> _Work request_: Return the records below exactly as they are written.

++++ Data to process ++++

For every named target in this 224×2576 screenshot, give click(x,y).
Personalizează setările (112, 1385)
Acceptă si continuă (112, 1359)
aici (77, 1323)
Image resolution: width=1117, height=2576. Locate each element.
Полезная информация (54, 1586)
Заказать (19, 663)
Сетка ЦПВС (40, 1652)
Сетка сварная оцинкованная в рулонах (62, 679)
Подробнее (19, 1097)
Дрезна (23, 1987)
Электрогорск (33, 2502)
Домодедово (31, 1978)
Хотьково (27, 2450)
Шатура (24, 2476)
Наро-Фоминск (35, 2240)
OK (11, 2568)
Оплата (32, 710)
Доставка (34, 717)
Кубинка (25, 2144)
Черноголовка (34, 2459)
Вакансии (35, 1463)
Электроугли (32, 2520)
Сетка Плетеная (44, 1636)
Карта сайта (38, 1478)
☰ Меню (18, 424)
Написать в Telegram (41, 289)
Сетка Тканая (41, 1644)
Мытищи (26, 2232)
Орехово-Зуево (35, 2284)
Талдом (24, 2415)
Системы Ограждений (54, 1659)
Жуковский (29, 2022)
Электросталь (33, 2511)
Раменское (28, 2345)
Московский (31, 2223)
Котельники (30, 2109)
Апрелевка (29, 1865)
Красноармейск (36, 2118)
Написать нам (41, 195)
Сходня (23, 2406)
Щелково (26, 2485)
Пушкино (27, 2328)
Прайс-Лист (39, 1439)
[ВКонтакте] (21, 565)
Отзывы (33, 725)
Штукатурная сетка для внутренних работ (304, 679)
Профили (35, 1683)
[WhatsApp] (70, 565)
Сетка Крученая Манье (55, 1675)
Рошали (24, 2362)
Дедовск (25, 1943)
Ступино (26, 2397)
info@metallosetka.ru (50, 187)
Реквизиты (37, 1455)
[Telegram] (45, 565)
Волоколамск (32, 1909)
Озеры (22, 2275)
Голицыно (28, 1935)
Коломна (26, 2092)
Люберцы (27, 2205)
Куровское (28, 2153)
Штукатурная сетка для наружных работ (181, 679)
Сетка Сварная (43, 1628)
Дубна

++++

> _Response_:
For every named target in this 224×2576 screenshot, give click(x,y).
Personalizează setările (112, 1385)
Acceptă si continuă (112, 1359)
aici (77, 1323)
Image resolution: width=1117, height=2576. Locate each element.
Полезная информация (54, 1586)
Заказать (19, 663)
Сетка ЦПВС (40, 1652)
Сетка сварная оцинкованная в рулонах (62, 679)
Подробнее (19, 1097)
Дрезна (23, 1987)
Электрогорск (33, 2502)
Домодедово (31, 1978)
Хотьково (27, 2450)
Шатура (24, 2476)
Наро-Фоминск (35, 2240)
OK (11, 2568)
Оплата (32, 710)
Доставка (34, 717)
Кубинка (25, 2144)
Черноголовка (34, 2459)
Вакансии (35, 1463)
Электроугли (32, 2520)
Сетка Плетеная (44, 1636)
Карта сайта (38, 1478)
☰ Меню (18, 424)
Написать в Telegram (41, 289)
Сетка Тканая (41, 1644)
Мытищи (26, 2232)
Орехово-Зуево (35, 2284)
Талдом (24, 2415)
Системы Ограждений (54, 1659)
Жуковский (29, 2022)
Электросталь (33, 2511)
Раменское (28, 2345)
Московский (31, 2223)
Котельники (30, 2109)
Апрелевка (29, 1865)
Красноармейск (36, 2118)
Написать нам (41, 195)
Сходня (23, 2406)
Щелково (26, 2485)
Пушкино (27, 2328)
Прайс-Лист (39, 1439)
[ВКонтакте] (21, 565)
Отзывы (33, 725)
Штукатурная сетка для внутренних работ (304, 679)
Профили (35, 1683)
[WhatsApp] (70, 565)
Сетка Крученая Манье (55, 1675)
Рошали (24, 2362)
Дедовск (25, 1943)
Ступино (26, 2397)
info@metallosetka.ru (50, 187)
Реквизиты (37, 1455)
[Telegram] (45, 565)
Волоколамск (32, 1909)
Озеры (22, 2275)
Голицыно (28, 1935)
Коломна (26, 2092)
Люберцы (27, 2205)
Куровское (28, 2153)
Штукатурная сетка для наружных работ (181, 679)
Сетка Сварная (43, 1628)
Дубна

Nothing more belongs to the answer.